DATA RECORDS:
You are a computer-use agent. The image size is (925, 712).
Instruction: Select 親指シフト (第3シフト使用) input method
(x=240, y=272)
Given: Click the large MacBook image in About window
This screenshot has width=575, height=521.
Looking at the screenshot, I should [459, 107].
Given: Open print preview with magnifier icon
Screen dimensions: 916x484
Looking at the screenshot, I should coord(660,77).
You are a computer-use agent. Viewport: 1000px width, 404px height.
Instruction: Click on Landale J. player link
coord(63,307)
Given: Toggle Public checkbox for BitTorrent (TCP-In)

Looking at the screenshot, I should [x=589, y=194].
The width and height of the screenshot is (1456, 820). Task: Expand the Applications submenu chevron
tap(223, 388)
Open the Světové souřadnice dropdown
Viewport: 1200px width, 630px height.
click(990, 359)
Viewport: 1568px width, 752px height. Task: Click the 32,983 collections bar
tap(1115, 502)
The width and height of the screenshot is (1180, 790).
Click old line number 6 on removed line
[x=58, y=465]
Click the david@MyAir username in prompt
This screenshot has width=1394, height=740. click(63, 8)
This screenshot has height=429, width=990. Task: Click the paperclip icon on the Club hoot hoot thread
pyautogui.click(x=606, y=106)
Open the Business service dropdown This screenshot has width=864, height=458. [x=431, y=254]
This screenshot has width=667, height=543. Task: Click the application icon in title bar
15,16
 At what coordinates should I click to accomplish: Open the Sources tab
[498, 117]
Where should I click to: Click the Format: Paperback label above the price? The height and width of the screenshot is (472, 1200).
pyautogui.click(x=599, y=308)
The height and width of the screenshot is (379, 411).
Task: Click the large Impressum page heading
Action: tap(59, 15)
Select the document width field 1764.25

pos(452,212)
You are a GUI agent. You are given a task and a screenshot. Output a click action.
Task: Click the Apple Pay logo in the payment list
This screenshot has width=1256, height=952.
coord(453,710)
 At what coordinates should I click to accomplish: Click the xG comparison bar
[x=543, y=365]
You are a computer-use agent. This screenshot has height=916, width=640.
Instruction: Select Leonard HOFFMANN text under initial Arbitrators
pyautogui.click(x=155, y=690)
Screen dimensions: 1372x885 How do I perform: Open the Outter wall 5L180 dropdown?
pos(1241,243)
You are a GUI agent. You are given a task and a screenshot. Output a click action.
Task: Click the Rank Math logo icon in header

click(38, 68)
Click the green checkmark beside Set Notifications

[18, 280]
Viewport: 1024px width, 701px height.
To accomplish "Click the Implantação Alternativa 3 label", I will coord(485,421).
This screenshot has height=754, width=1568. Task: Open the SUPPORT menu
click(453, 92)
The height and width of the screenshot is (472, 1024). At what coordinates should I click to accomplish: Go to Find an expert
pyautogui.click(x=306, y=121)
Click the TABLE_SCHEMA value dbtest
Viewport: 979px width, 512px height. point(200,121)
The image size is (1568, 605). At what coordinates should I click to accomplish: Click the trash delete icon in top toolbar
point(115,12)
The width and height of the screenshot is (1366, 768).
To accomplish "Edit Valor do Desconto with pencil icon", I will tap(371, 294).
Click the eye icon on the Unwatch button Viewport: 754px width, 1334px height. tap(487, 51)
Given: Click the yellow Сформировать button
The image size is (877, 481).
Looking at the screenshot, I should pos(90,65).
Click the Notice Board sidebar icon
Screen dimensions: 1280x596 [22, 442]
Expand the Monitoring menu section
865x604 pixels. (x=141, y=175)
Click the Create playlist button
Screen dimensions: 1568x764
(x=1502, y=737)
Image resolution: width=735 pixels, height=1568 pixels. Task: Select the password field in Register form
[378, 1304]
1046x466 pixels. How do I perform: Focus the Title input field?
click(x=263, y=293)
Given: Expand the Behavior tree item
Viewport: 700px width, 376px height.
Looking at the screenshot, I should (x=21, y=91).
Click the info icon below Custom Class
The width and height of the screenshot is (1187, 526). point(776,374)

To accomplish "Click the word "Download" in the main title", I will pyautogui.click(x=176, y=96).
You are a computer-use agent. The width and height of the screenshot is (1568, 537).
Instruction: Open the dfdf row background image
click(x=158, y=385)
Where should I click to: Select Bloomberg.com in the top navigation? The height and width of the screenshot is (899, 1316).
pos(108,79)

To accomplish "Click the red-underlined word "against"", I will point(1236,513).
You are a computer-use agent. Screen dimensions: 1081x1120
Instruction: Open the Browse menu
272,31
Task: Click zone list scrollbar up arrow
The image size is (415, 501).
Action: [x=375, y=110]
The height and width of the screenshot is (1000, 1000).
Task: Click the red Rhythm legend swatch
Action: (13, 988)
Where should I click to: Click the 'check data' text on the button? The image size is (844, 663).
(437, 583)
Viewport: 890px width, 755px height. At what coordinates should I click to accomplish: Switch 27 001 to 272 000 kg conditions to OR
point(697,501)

INSTRUCTIONS FOR THE TASK: Show each line of the listing above that contains the word "with".

RESULT OF THE TASK:
Given: Open print preview with magnifier icon
To accomplish "Edit Valor do Desconto with pencil icon", I will tap(371, 294).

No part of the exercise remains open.